Schwangerschaftshinweise

Furosemid - peroral
  • Anwendung in der Schwangerschaft nur kurzfristig und unter besonders strenger Indikationsstellung
  • für routinemäßige Therapie von Hypertonie und Ödemen in der Schwangerschaft ungeeignet (Beeinträchtigung der Perfusion der Plazenta und damit des intrauterinen Wachstums)
  • falls Furosemid bei Herz- oder Niereninsuffizienz der Schwangeren angewendet werden muss, sind Elektrolyte und Hämatokrit sowie das Wachstum des Fetus genau zu überwachen
  • Passage der Plazenta (im Nabelschnurblut 100% der maternalen Serumkonzentration)
    • es liegen jedoch zur abschließenden Beurteilung einer eventuellen schädigenden Wirkung auf den Embryo/Fetus keine ausreichenden Erfahrungen vor
    • bisher keine Fehlbildungen bekannt
    • beim Feten Stimulierung der Urinproduktion in-utero möglich
  • Verdrängung des Bilirubin aus der Albuminbindung und damit erhöhtes Kernikterusrisiko bei Hyperbilirubinämie wird diskutiert
  • bei Behandlung von Frühgeborenen: Beobachtung von Urolithiasis
  • insgesamt jedoch keine ausreichenden Erfahrungen

Warnhinweise

Furosemid - peroral
  • besonders sorgfältige Überwachung erforderlich bei
    • Hypotonie
    • manifestem oder latentem Diabetes mellitus (regelmäßige Kontrolle des Blutzuckers),
    • Gicht (regelmäßige Kontrolle der Harnsäure im Serum)
    • Harnabflussbehinderung (z.
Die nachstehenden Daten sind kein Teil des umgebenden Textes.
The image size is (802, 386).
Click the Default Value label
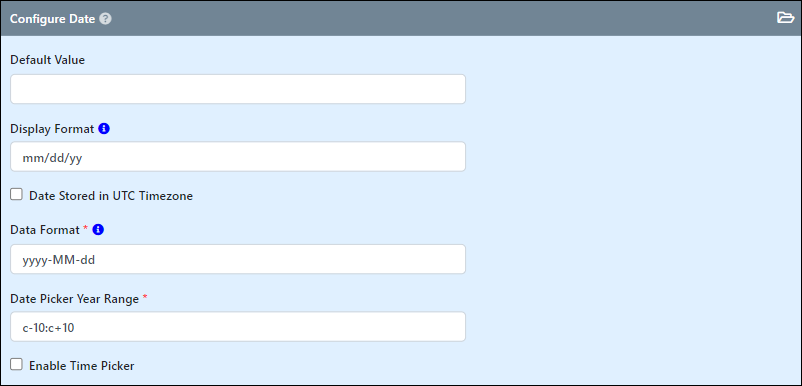48,60
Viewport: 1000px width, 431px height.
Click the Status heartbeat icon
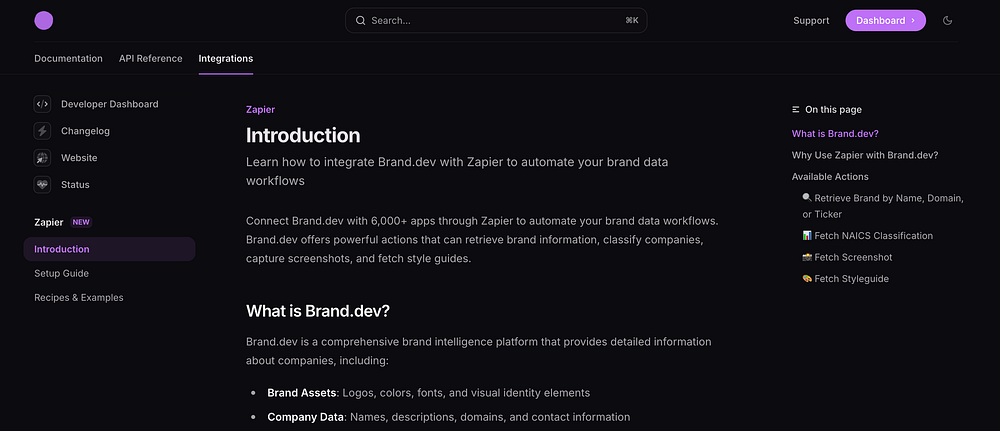[x=42, y=185]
B. bei Prostatahypertrophie, Hydronephrose, Ureterstenose)
    • Hypoproteinämie, z. B. bei nephrotischem Syndrom (vorsichtige Einstellung der Dosierung)
    • hepatorenalem Syndrom (rasch progrediente Niereninsuffizienz verbunden mit einer schweren Lebererkrankung, z. B. Leberzirrhose)
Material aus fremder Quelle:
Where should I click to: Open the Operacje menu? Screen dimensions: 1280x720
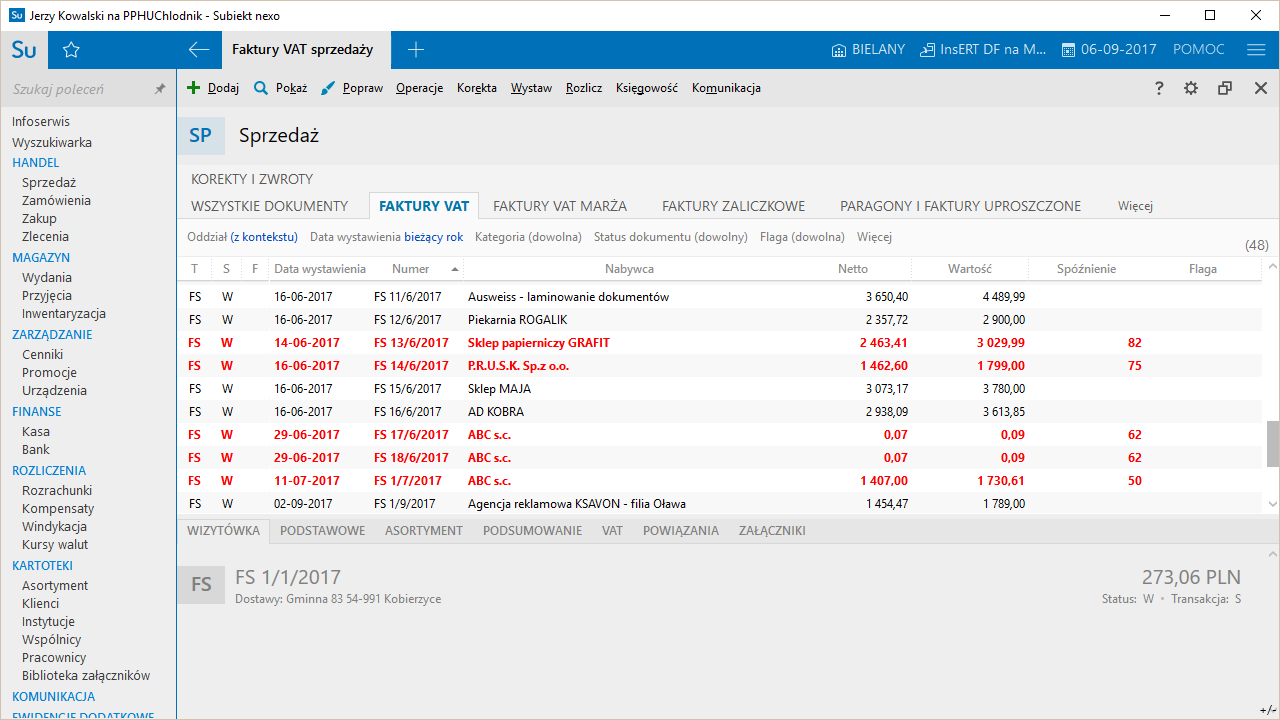pos(419,88)
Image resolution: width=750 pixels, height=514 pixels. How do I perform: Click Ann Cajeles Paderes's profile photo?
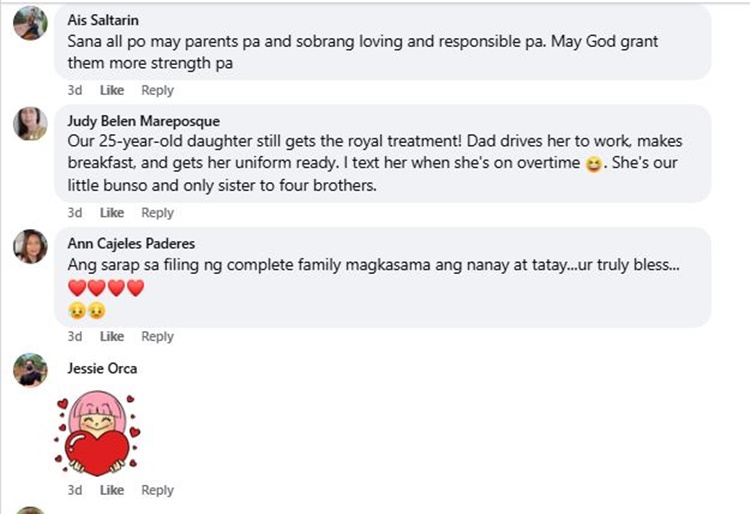[30, 246]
    • Patienten, die durch einen unerwünscht starken Blutdruckabfall besonders gefährdet wären, z. B. Patienten mit zerebrovaskulären Durchblutungsstörungen oder koronarer Herzkrankheit
    • Frühgeborenen (Gefahr der Entwicklung einer Nephrokalzinose / Nephrolithiasis; Nierenfunktionskontrolle, Nierensonographie)
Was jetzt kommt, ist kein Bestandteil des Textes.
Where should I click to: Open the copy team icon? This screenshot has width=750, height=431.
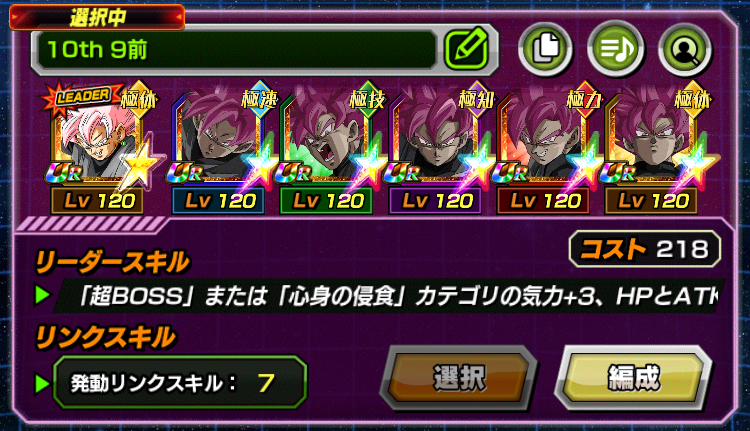(545, 49)
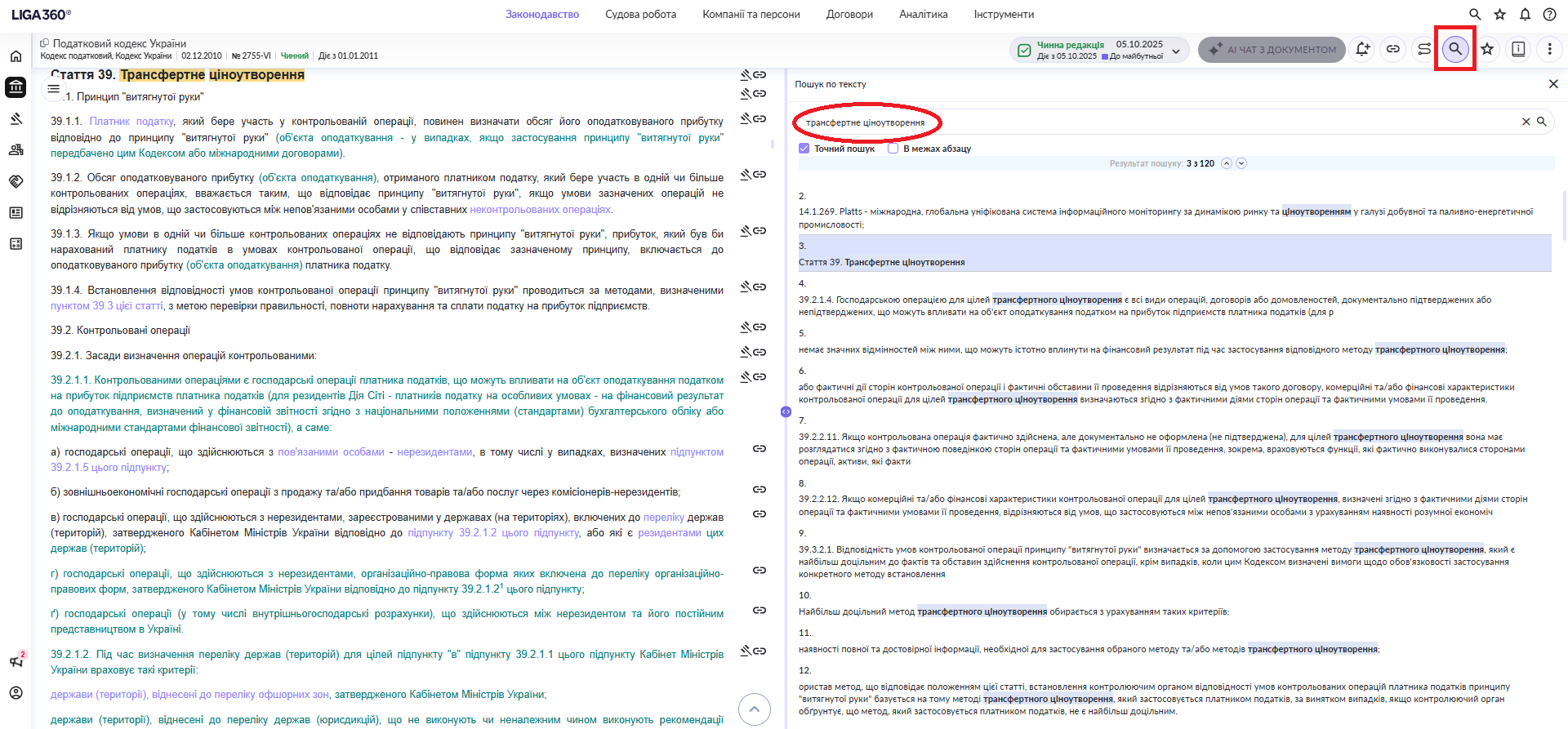
Task: Open the document comparison route icon
Action: coord(1424,49)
  • Frühgeborene mit Atemnotsyndrom
    • diuretische Behandlung mit Furosemid in den ersten Lebenswochen kann das Risiko eines persistierenden Ductus arteriosus Botalli erhöhen
  • Hypotonie
    • bei Patienten, die mit Furosemid behandelt werden, kann eine symptomatische Hypotonie mit Schwindel, Ohnmacht oder Bewusstlosigkeit auftreten
      • das betrifft insbesondere ältere Menschen, Patienten, die gleichzeitig andere Medikamente einnehmen, die Hypotonie verursachen können, und Patienten mit anderen Erkrankungen, die mit einem Hypotonierisiko verbunden sind
  • Patienten mit Miktionsstörungen (z. B. bei Prostatahyperplasie)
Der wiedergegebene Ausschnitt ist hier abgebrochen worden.